Изменить размер шрифта - +
Но это бледнеет на фоне того, что хладнокровно совершили после борьбы победители.

«После окончания борьбы», — пишет летописец Коммуны Проспер Лиссагарай, — «армия превратилась в чудовищную палаческую команду» — а Париж в бойню для людей. Рабочие кварталы были прочёсаны, дома обысканы, прохожих на улицах без разбора хватали и арестованных тысячами загоняли в казармы и тюрьмы. Что там их ожидало, не было ни судом, даже не военно–полевым судом, а было это сортировкой — как на грузовом перроне Аушвица.

Не делалось усилий для определения личности арестованных. Достаточно было одного взгляда: у кого были почерневшие руки или изменение цвета от приклада винтовки на плече, кто носил униформу или даже только лишь пару армейских сапог, но также и у кого было упрямое выражение лица или кто как–то иначе возбудил недовольство офицеров, которые сидели у длинного стола, куря сигары и обрабатывая потоки людей — тех кивком головы отсылали налево — а там ожидали расстрельные команды.

В тюрьмах расстреливали сразу же на месте. Из других мест сбора (например, театра Chätelet, где арестованных загоняли на сцену, в то время как в ложах караул направлял на них свои ружья) должны были ещё раз пройти маршем смерти, в какой–либо общественный парк или на площадь. В Люксембургском Саду день за днём стояли очереди на казнь. Из ворот казармы Лобау на улицу целыми днями струился не иссякавший ручей крови.

Существует свидетельство учителя гимназии из тюрьмы Рокетте, которому посчастливилось быть направленным сострадательным сержантом направо, после того как он уже был отправлен налево:

«Скоро на правой стороне нас было больше трёх тысяч арестованных. Всё воскресенье и ещё часть понедельника продолжались рядом с нами выстрелы. Утром в понедельник вошёл взвод: «Пятьдесят человек!» — сказал сержант. Мы думали, что речь идёт о расстреле и никто не пошевелился. Солдаты отобрали ближайших пятьдесят человек. Я был среди них. В помещении, в которое нас провели и которое показалось нам огромным, мы увидели груды тел, наваленных друг на друга. «Поднимайте всех этих свиней и бросайте в мебельную повозку!» Мы стали поднимать кровоточащие тела.

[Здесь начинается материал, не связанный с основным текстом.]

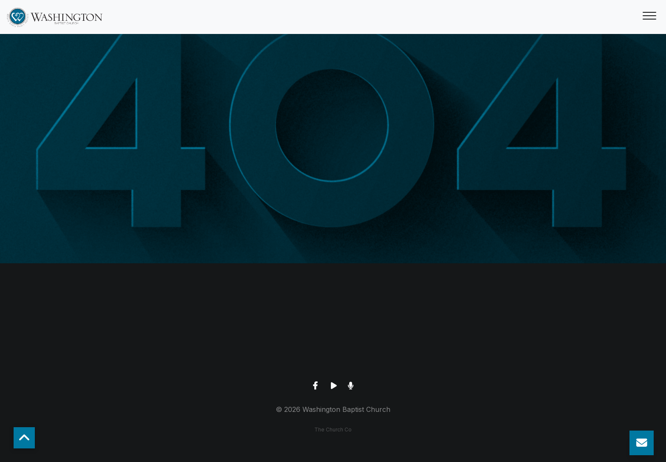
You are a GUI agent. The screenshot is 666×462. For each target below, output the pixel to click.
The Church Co (333, 429)
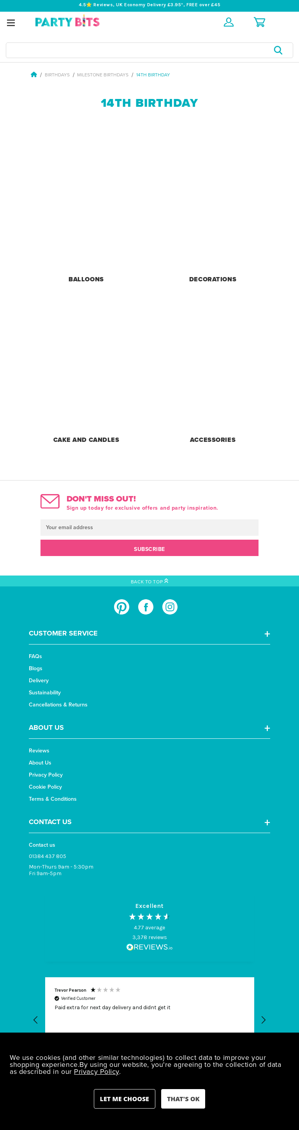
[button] (35, 1020)
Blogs (35, 668)
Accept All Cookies (183, 1099)
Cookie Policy (45, 787)
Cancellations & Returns (58, 705)
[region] (149, 1020)
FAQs (35, 656)
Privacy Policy (46, 775)
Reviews (39, 751)
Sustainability (45, 693)
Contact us (42, 845)
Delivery (39, 680)
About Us (40, 763)
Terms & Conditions (53, 799)
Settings (124, 1099)
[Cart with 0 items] (259, 22)
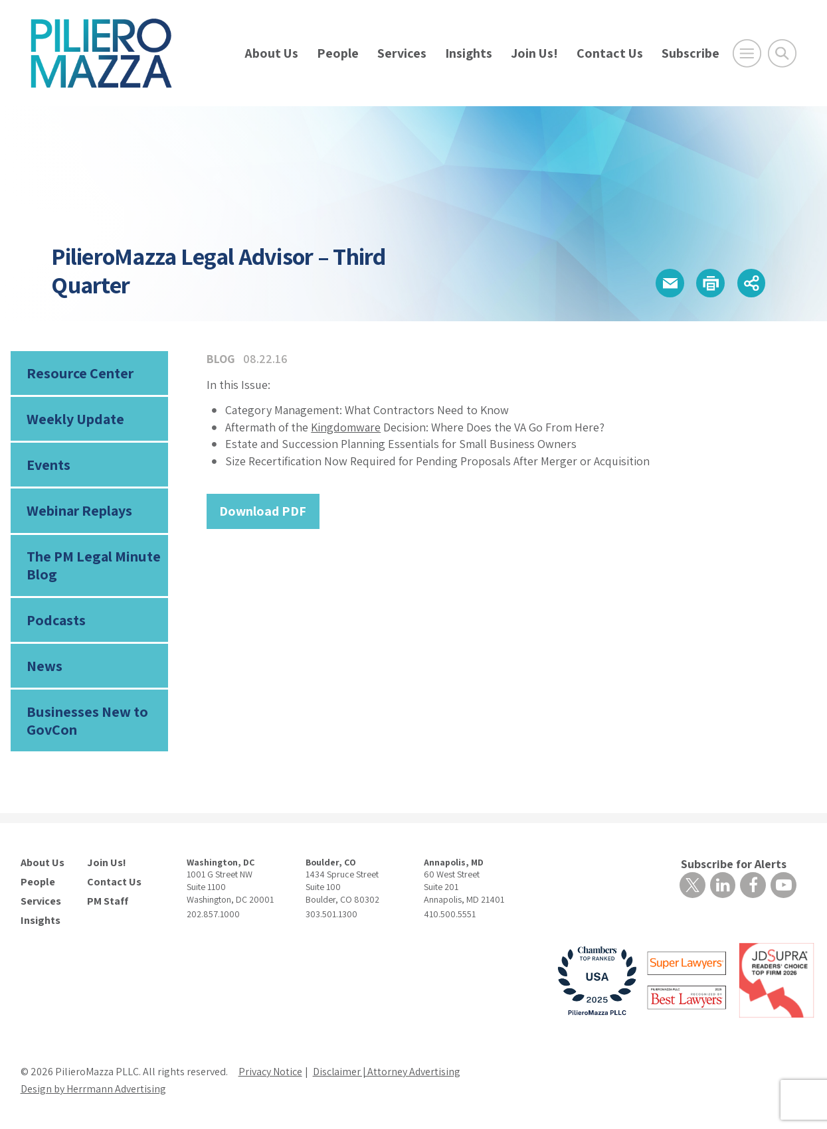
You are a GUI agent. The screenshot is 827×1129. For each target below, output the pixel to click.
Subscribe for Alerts (733, 865)
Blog (221, 358)
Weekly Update (75, 419)
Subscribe (690, 53)
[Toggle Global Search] (782, 53)
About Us (271, 53)
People (338, 53)
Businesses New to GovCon (87, 721)
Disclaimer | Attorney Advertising (387, 1073)
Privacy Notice (270, 1073)
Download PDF (262, 511)
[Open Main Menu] (747, 53)
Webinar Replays (79, 511)
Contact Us (610, 53)
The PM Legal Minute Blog (94, 566)
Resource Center (80, 373)
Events (48, 465)
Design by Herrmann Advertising (94, 1090)
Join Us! (534, 53)
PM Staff (107, 902)
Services (401, 53)
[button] (668, 283)
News (44, 667)
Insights (468, 53)
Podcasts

Солдаты отпускали отвратительные шутки: «Посмотри–ка, что за рожу скорчил вот этот!» — и они топтали каблуками их лица. Нам казалось, что некоторые ещё живы. Мы сказали об этом солдатам, но они отвечали: «Вперёд! Вперёд! Нечего тут!» Наверняка некоторых похоронили заживо. Я посчитал: мы положили в мебельные повозки тысячу девятьсот семь тел».

Кто избежал первого отбора, того на западной черте города, по дороге на Версаль, ожидал второй. Там расположился генерал маркиз де Галифе — известный прожигатель жизни и молодцеватый генерал кавалерии империи; под Седаном он к восхищению прусского короля командовал смертельной атакой французской кавалерии.

Теперь Галифе располагался на Porte de la Muette, останавливал колонны пленных, проходил по рядам и пальцем указывал то на одного, то на другого: «Вы выглядите интеллигентом; выходите». «У Вас есть часы. Вы скорее всего должны быть служащим Коммуны». Особое внимание Галифе привлекали седовласые: «Вы были уже участником событий в 1848 году», — говорил он. «Вы виновны ещё больше, чем остальные». Отобранные умирали под залпами солдат Галифе у Porte de la Muette. Их тела бросали во рвы крепости и засыпали известью.

Что в конце концов, по прошествии более чем недели, постепенно положило конец бойне без разбора — это была проблема уборки трупов. Погода в эти дни была жаркой и дождливой. Непогребённые тела, которыми, как выразился премьер–министр Тьер в распоряжении своим префектам, были «теперь вымощены улицы Парижа», взбухали во влажной жаре, и город начал вонять.